[Entries supplied — start]

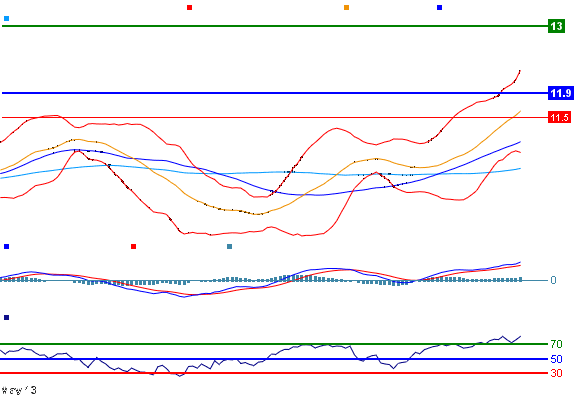577x395 pixels.
Task: Click the red legend square above the chart
Action: [190, 7]
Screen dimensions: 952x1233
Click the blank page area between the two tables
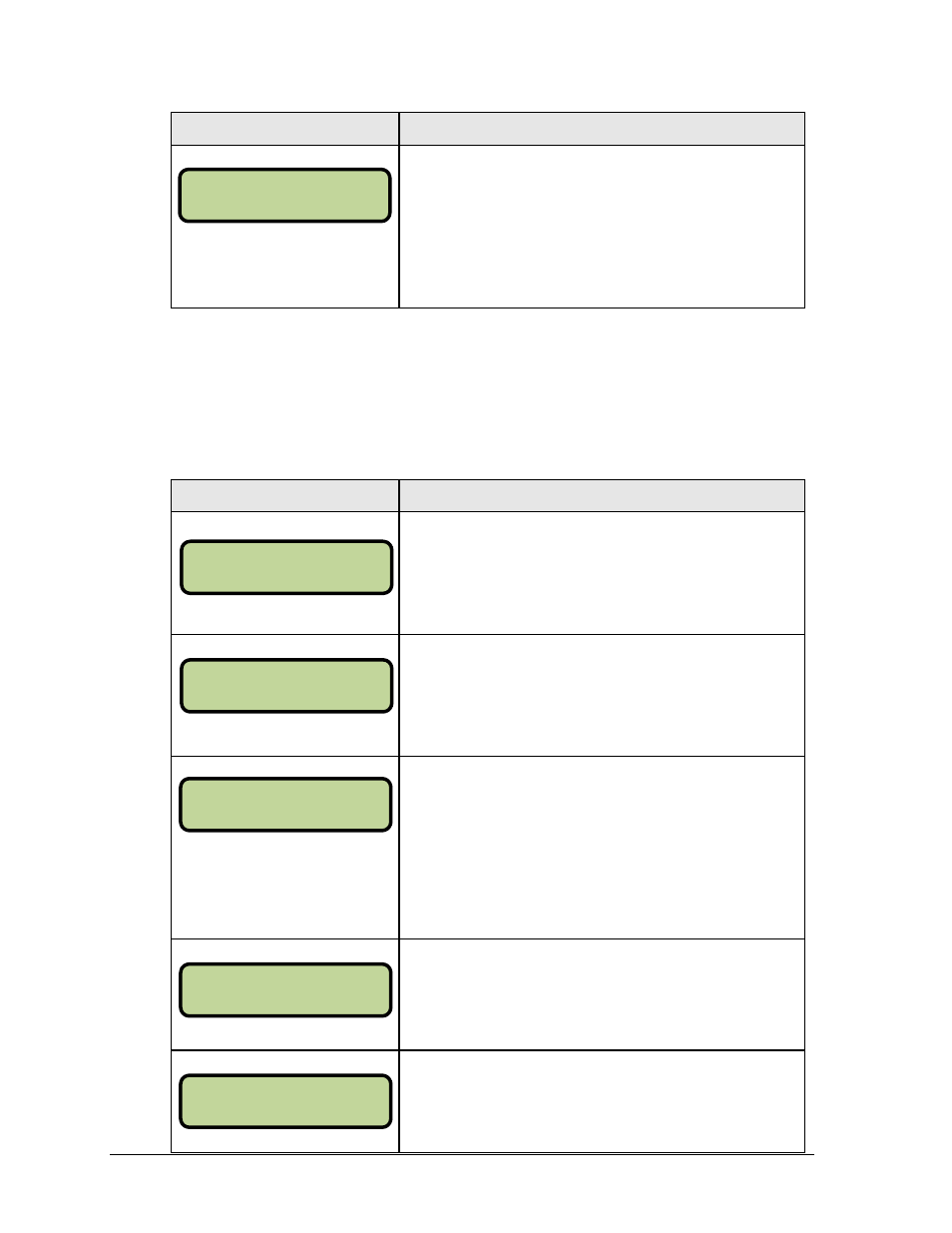pyautogui.click(x=487, y=393)
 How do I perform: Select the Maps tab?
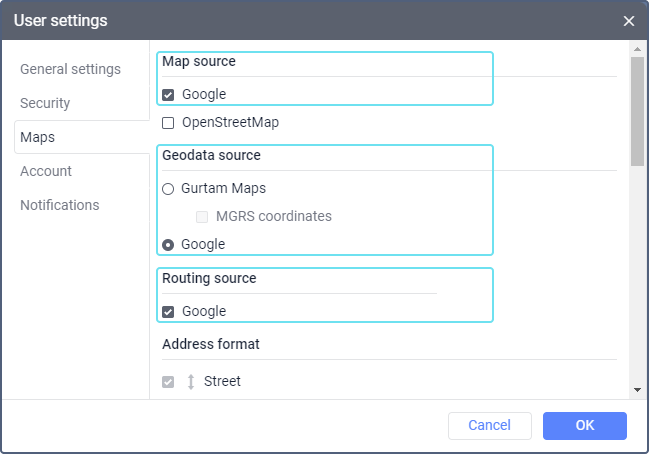tap(38, 137)
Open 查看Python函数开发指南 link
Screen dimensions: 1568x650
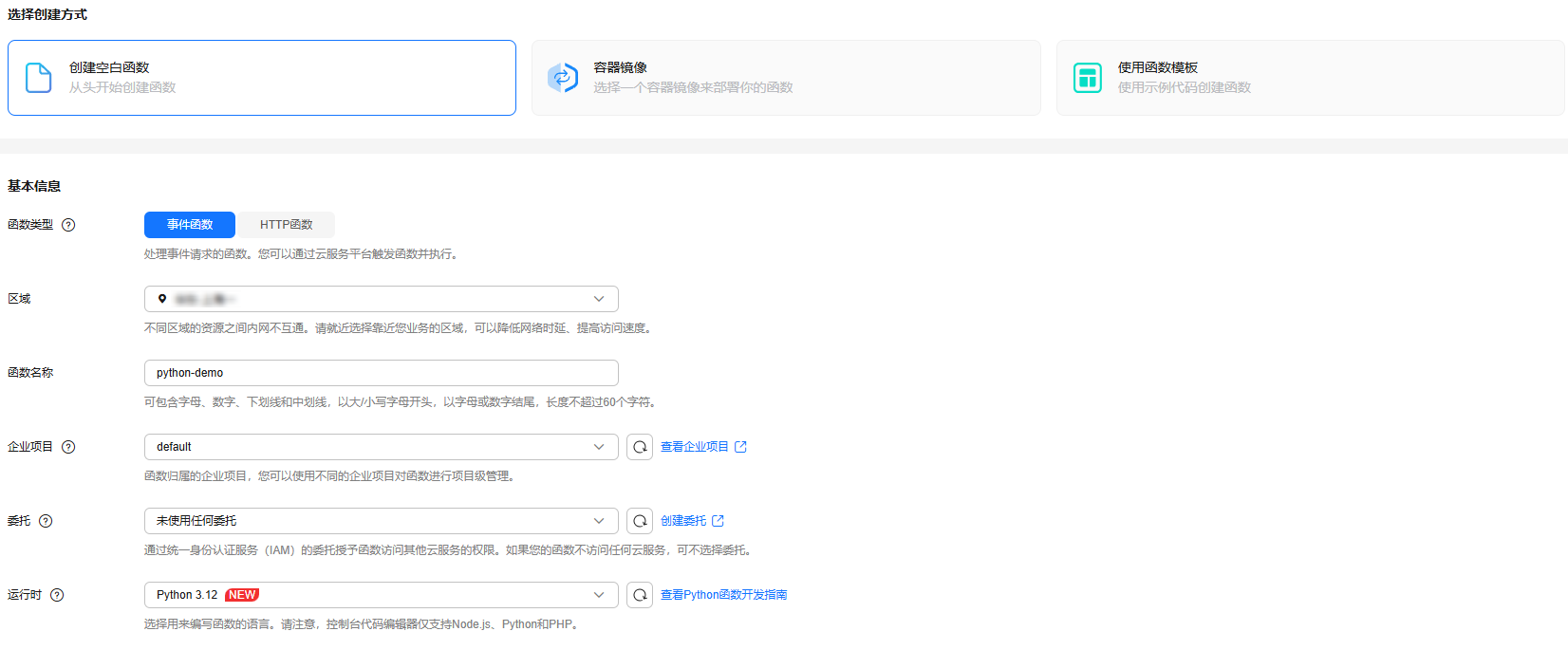[x=723, y=595]
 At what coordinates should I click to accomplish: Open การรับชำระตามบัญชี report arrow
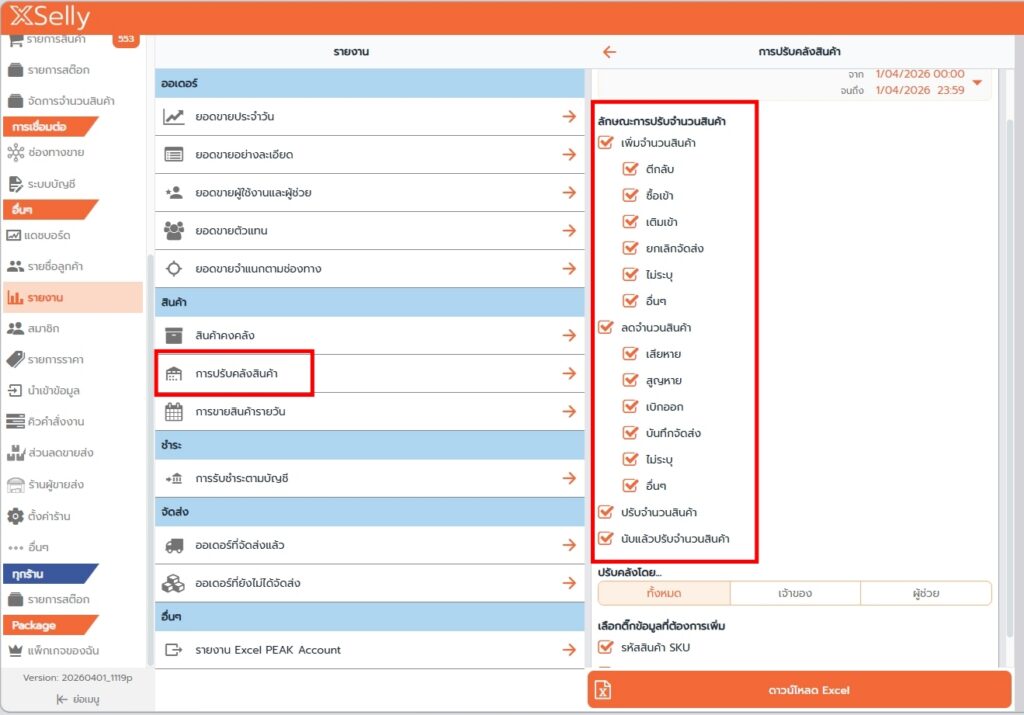pyautogui.click(x=568, y=479)
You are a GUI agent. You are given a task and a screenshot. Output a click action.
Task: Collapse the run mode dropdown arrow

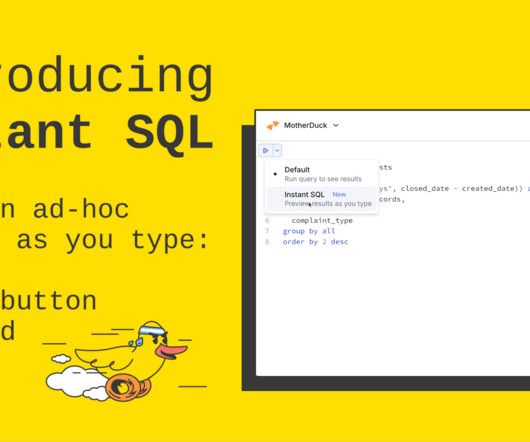[277, 150]
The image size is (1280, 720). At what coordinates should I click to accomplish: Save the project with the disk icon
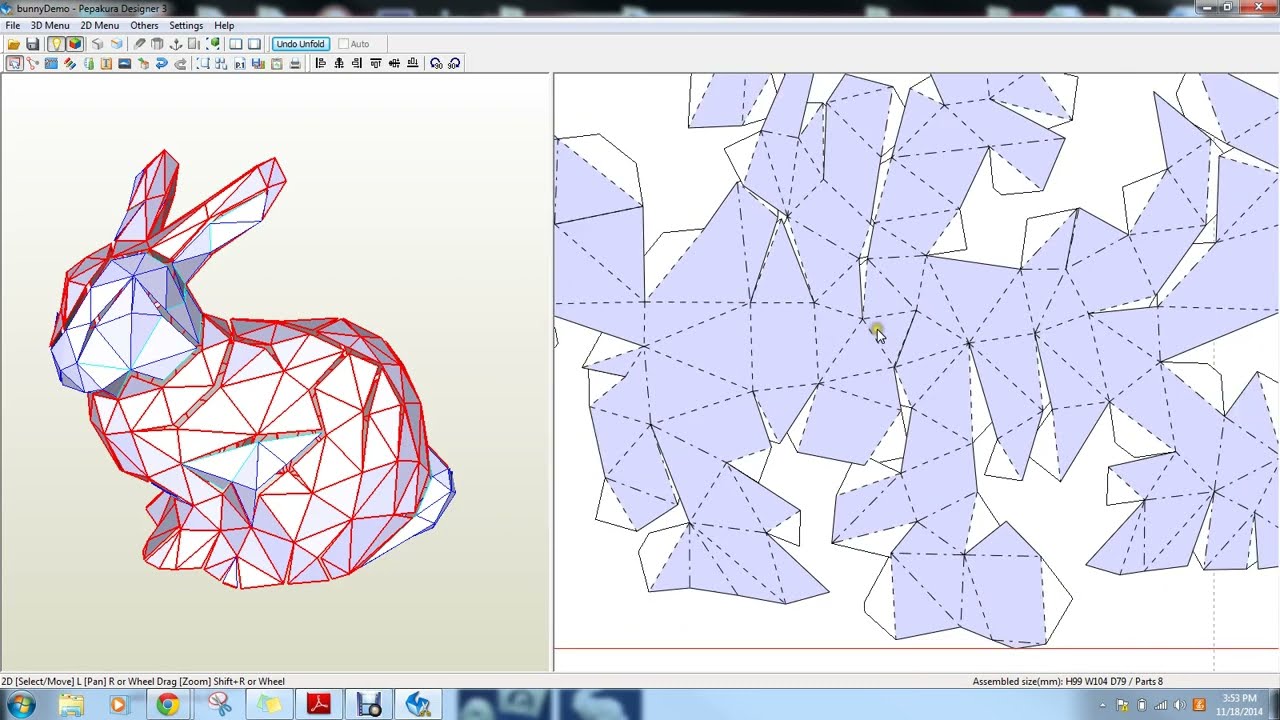point(31,43)
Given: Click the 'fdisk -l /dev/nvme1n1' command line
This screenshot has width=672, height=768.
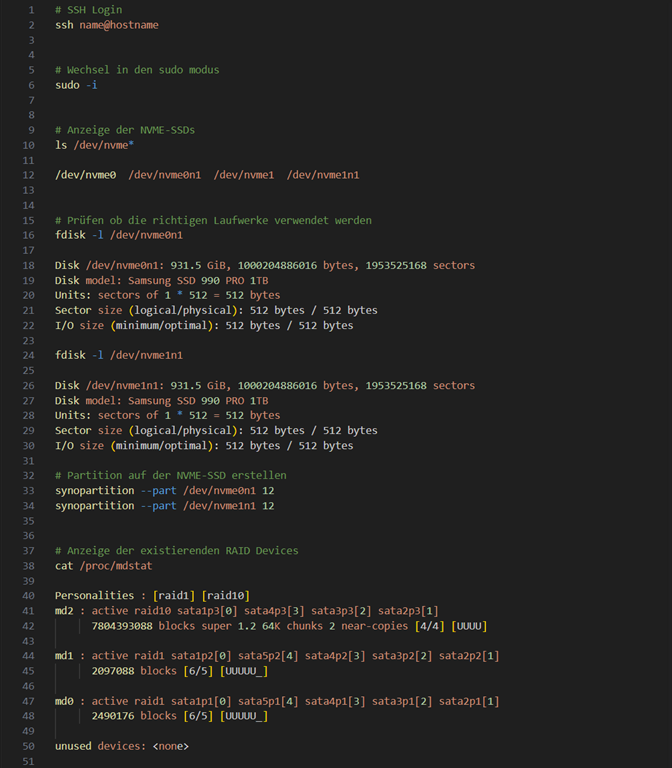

[Entries supplied — finish]

▶ [Your task]: The answer must be an exact copy of the lines from the one containing "You are a GUI" through the last line of the records, and nothing else. Pictures do not belong in it.

▶ [Response area]:
You are a GUI agent. You are given a task and a screenshot. Output a click action.
Task: Collapse the run mode dropdown arrow

[277, 150]
The image size is (1280, 720). At what coordinates should I click to accomplish: Save the project with the disk icon
point(31,43)
Given: Click the 'fdisk -l /dev/nvme1n1' command line
This screenshot has width=672, height=768.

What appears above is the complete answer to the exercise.